The apprentice noticed this and protested.
"But surely we know by now whether this Name truly belongs."
The Keeper closed the book.
"Belonging is not granted in a single generation."
He gestured toward the streets.
"Every Name lives within relationships."
"When the roads change, the houses change."
"When the mirrors change, the Names speak differently."
"When the Land opens new valleys, even the oldest citizens may discover they have been living in only one quarter of a much larger world."
The apprentice looked across the City.
She saw ancient districts whose foundations seemed immovable.
She saw new avenues still under construction.
She saw forgotten houses reclaimed by climbing vines.
She saw empty plots awaiting Names not yet imagined.
Only then did she understand why the gates were never closed.
The City was not built to preserve its inhabitants unchanged.

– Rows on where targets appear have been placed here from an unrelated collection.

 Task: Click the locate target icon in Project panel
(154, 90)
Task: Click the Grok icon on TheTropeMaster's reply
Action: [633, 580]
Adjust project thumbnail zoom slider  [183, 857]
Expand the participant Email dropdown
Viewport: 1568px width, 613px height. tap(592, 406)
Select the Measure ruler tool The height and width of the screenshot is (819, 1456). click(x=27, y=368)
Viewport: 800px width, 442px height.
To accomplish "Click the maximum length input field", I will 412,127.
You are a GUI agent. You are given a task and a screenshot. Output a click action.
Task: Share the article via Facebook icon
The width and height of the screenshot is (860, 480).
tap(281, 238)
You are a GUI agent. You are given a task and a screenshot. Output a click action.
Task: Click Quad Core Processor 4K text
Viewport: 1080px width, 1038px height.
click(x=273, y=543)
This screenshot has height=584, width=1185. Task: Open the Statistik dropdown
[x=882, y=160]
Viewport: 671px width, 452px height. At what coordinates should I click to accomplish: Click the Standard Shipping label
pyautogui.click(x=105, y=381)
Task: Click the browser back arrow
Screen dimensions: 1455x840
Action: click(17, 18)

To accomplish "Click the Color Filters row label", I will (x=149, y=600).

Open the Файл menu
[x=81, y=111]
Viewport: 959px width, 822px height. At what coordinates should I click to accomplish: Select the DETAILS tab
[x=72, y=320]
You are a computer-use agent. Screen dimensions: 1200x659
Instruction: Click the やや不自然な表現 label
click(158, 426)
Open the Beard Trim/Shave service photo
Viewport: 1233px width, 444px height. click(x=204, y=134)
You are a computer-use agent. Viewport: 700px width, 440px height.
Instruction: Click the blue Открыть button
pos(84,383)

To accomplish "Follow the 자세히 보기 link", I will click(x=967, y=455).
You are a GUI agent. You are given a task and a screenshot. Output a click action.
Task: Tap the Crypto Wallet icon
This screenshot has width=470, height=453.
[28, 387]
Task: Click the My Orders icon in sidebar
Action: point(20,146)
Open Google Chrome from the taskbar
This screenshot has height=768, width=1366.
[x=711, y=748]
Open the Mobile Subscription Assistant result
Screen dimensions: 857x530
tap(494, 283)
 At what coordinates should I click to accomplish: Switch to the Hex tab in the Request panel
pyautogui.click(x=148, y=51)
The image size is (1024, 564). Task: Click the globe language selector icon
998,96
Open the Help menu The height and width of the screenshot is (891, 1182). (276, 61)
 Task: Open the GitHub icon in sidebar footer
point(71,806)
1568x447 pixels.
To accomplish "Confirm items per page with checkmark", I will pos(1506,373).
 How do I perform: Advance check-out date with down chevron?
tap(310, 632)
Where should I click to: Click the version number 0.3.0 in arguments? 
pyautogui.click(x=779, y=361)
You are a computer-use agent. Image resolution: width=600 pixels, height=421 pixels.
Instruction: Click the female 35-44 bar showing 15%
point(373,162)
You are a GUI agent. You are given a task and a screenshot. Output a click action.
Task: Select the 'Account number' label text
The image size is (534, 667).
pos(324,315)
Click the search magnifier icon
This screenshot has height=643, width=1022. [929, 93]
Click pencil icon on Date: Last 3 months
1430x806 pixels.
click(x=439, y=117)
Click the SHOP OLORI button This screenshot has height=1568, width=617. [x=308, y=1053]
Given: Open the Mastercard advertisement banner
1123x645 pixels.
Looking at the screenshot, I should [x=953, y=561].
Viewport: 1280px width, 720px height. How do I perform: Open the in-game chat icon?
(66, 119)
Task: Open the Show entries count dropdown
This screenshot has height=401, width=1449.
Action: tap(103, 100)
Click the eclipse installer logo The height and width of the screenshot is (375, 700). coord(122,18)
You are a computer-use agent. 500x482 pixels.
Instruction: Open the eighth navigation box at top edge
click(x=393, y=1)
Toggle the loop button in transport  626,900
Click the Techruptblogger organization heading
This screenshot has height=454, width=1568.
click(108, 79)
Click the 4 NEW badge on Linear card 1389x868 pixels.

It existed so that Names might live long enough to reveal what they could become.
And so the Keepers judged no Name solely by whether it endured.
Some had prepared the ground for greater citizens.
Some had united distant neighbourhoods before yielding their place.
Some vanished only to return centuries later wearing unfamiliar faces.
Each had shaped the City, whether or not it remained within its walls.
For the City was not merely a collection of Names.
It was the living history of the changing relationships through which the world gradually learned how to speak about itself.
And the wisest Keepers, when introducing a newly arrived Name, never asked,
"Will this one live forever?"
They asked instead,
"What kind of life has now become possible?"